See the Supplemental Terms of Use for Microsoft Azure Previews for legal terms that apply to Azure features that are in beta, preview, or otherwise not yet released into general availability.

Dataflows allow you to connect various data sources and perform data operations, simplifying the setup of data paths to move, transform, and enrich data. The dataflow component is part of Azure IoT Operations, which is deployed as an Azure Arc extension. The configuration for a dataflow is done via Kubernetes custom resource definitions (CRDs).

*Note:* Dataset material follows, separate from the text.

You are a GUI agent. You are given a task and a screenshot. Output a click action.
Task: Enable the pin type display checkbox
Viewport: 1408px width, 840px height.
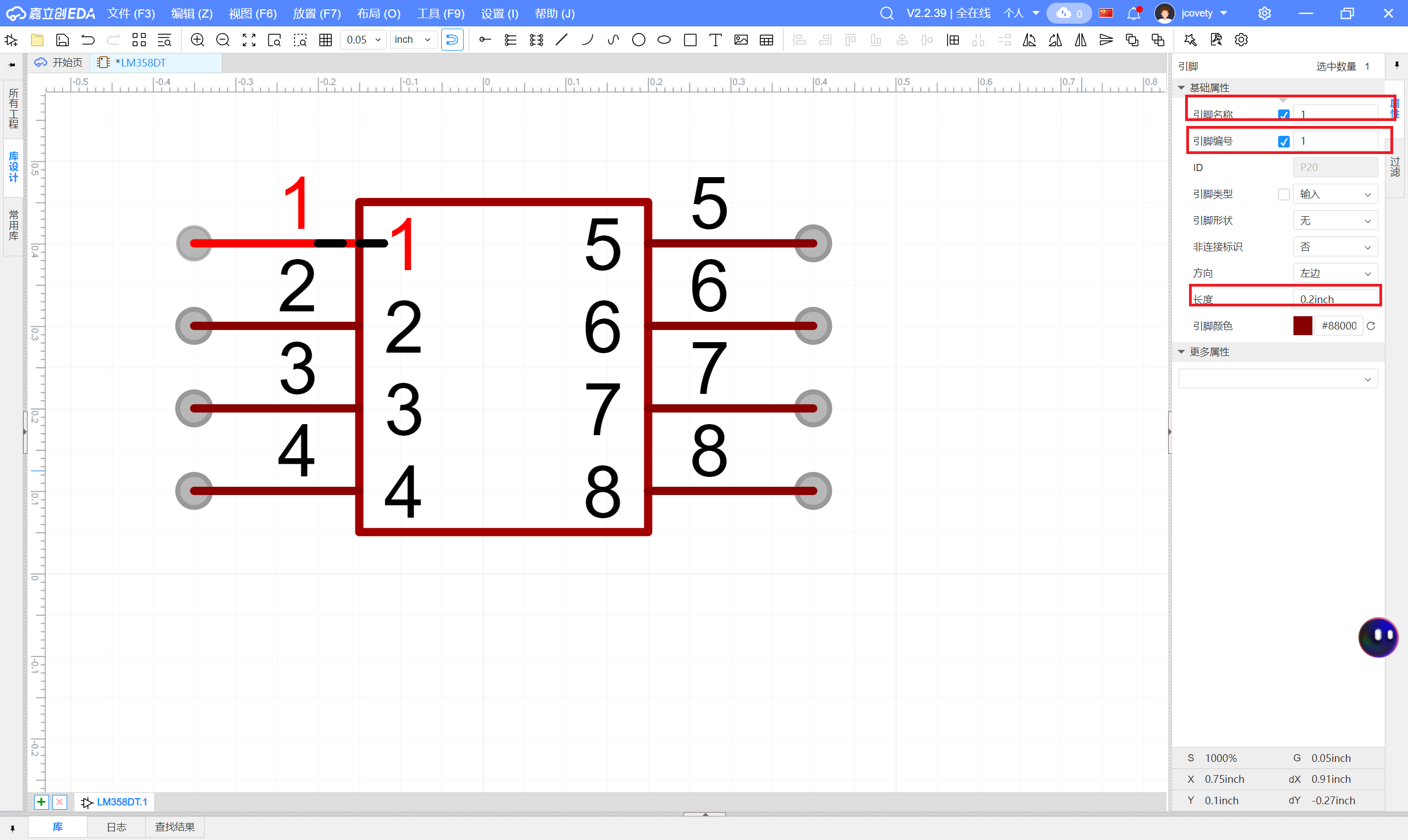coord(1283,194)
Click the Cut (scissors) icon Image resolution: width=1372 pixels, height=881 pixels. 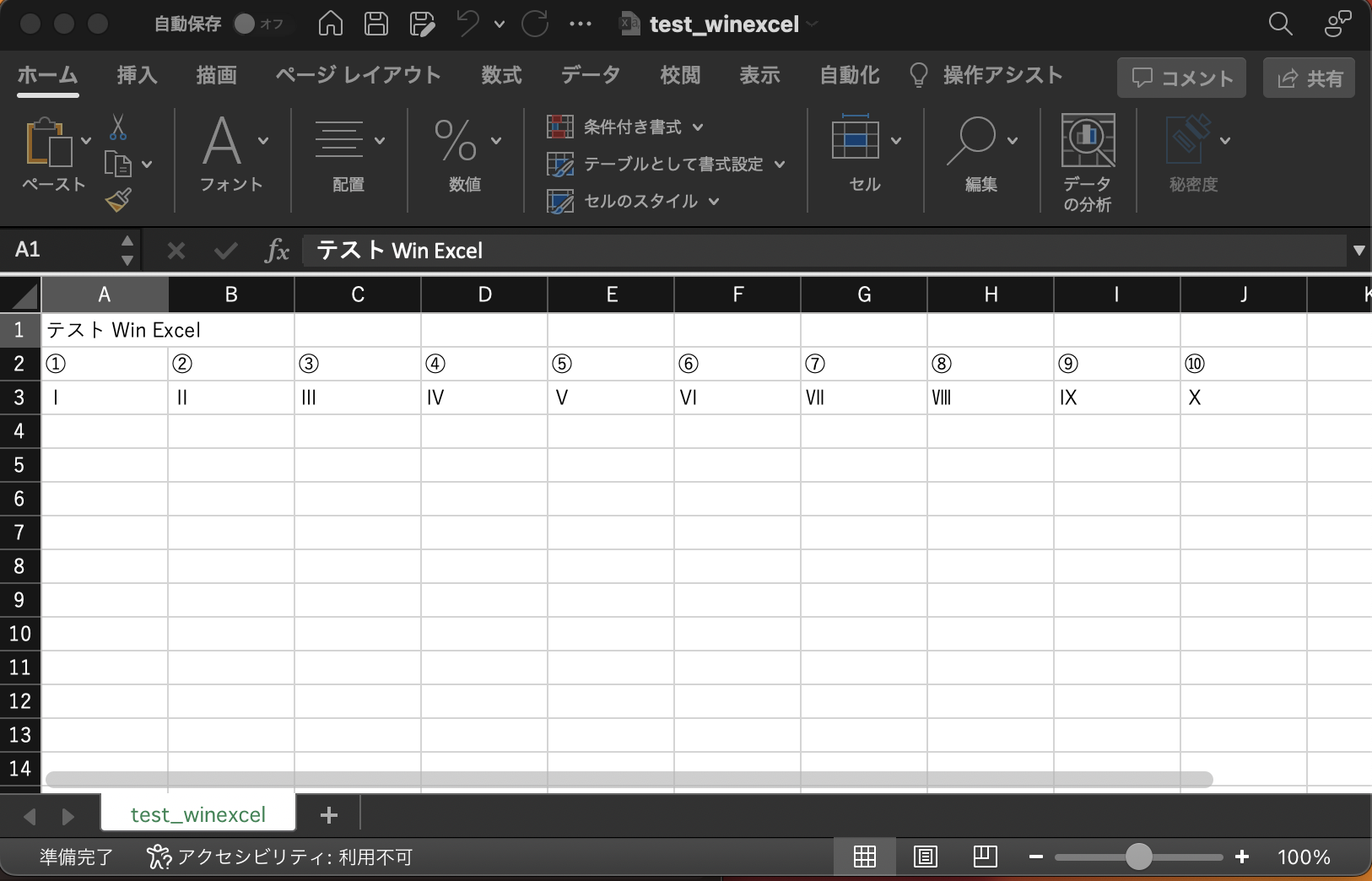119,128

You can write configurations for various use cases, such as:

  • Transform data and send it back to MQTT
  • Transform data and send it to the cloud
  • Send data to the cloud or edge without transformation

Dataflows aren't limited to the region where the IoT Operations instance is deployed. You can use dataflows to send data to cloud endpoints in different regions.

Key features

Here are the key features of dataflows.

Data processing and routing

Dataflows enable the ingestion, processing, and routing of the messages to specified sinks. You can specify:

  • Sources: Where messages are ingested from
  • Destinations: Where messages are drained to
  • Transformations (optional): Configuration for data processing operations

Transformation capabilities

Transformations can be applied to data during the processing stage to perform various operations. These operations can include:

  • Compute new properties: Based on existing properties in the message
  • Rename properties: To standardize or clarify data
  • Convert units: Convert values to different units of measurement
  • Standardize values: Scale property values to a user-defined range
  • Contextualize data: Add reference data to messages for enrichment and driving insights

Configuration and deployment

The configuration is specified by using Kubernetes CRDs. Based on this configuration, the dataflow operator creates dataflow instances to ensure high availability and reliability.

Benefits

  • Simplified setup: Easily connect data sources and destinations.
  • Flexible transformations: Perform a wide range of data operations.
  • Scalable configuration: Use Kubernetes CRDs for scalable and manageable configurations.
  • High availability: Kubernetes native resource ensures reliability.

By using dataflows, you can efficiently manage your data paths. You can ensure that data is accurately sent, transformed, and enriched to meet your operational needs.